The vast majority of employees support strategic initiatives in principle. They believe their companies need to continually respond to the challenges and opportunities that exist within their industries. They’re convinced that strategic initiatives are essential survival tactics for their employers, ensuring future growth and prosperity. Paradoxically, most employees are equally convinced that the greatest strategic needs within their companies exist outside their own functions. Most believe that their functions are operating as effectively as possible under present circumstances and they’re not particularly interested in altering their daily work routines, thank you very much!

By definition, strategic initiatives are complex, costly, time-consuming crusades in change management that are designed to alter conventional ways of doing business. They can go wrong in so many different ways. Executive sponsorship may change over the lifetime of the initiative.
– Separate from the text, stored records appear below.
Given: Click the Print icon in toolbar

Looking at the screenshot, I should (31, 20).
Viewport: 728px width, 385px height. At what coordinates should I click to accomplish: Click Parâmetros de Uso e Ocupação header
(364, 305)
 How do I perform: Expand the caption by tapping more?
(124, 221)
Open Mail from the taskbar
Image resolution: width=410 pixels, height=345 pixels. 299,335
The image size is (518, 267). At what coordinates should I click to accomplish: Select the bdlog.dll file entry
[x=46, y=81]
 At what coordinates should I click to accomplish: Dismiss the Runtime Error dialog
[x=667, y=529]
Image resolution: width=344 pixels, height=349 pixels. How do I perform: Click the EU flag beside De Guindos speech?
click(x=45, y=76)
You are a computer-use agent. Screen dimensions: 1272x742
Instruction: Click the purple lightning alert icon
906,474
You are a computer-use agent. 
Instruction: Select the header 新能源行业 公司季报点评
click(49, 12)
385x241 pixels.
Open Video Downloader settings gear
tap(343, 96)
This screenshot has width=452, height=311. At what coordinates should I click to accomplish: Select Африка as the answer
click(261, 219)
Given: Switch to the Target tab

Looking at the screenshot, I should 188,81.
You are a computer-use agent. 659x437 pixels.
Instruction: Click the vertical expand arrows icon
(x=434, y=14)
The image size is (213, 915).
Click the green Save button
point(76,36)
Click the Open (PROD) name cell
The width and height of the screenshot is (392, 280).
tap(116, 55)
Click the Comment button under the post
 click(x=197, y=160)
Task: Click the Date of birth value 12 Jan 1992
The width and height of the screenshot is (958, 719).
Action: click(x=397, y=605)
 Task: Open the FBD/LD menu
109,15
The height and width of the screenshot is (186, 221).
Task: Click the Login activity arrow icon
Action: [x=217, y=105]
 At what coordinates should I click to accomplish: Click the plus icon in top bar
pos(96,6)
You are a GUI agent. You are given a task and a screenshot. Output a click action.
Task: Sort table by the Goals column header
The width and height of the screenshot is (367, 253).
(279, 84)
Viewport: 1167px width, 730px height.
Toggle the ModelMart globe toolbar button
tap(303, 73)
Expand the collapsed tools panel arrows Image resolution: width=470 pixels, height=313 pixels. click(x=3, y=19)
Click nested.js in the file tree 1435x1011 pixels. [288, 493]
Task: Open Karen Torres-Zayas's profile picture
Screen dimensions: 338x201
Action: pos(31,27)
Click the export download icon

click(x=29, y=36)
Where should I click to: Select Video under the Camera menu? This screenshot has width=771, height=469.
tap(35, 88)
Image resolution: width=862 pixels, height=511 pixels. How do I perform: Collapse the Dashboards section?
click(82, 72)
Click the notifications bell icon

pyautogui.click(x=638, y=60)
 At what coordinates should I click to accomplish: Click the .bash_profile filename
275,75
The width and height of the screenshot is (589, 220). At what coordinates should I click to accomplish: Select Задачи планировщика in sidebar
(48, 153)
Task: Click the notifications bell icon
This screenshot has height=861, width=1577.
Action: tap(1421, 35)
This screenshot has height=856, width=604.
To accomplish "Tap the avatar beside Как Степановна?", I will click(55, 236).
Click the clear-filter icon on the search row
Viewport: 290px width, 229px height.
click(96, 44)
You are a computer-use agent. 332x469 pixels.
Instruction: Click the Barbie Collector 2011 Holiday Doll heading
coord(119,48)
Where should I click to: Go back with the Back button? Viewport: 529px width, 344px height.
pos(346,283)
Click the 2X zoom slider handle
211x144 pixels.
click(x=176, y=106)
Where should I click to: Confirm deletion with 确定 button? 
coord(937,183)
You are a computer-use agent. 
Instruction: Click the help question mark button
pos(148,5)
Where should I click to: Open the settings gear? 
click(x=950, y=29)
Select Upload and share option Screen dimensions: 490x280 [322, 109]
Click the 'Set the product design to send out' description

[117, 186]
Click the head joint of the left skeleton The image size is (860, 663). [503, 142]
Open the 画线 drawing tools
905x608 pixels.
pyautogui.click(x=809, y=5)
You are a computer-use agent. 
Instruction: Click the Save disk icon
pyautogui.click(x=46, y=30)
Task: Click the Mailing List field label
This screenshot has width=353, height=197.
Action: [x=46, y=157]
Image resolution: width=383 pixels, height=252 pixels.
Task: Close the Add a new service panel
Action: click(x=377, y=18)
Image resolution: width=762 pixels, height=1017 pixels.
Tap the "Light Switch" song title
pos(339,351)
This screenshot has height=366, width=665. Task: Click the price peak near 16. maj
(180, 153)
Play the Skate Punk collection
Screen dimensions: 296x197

Enabling technologies may not deliver the functionality that was promised by the vendors, or they may not play nicely with pre-existing tools and systems. Key activities will undoubtedly take longer than planned, leading to schedule slips and budget overruns. Employees, suppliers and customers may successfully resist making significant changes to established policies or work procedures. There are so many ways that major initiatives can fail that it’s remarkable IT and the business are able to come together on a regular basis and launch new ones.

To successfully overcome these many execution hurdles, it’s essential that business and IT executive leading major initiatives are fully aligned at the outset of their crusade. Explicitly negotiating intended business outcomes, technology selection criteria and technology evaluation procedures prior to launch may not necessarily guarantee success, but it can significantly reduce the of failure.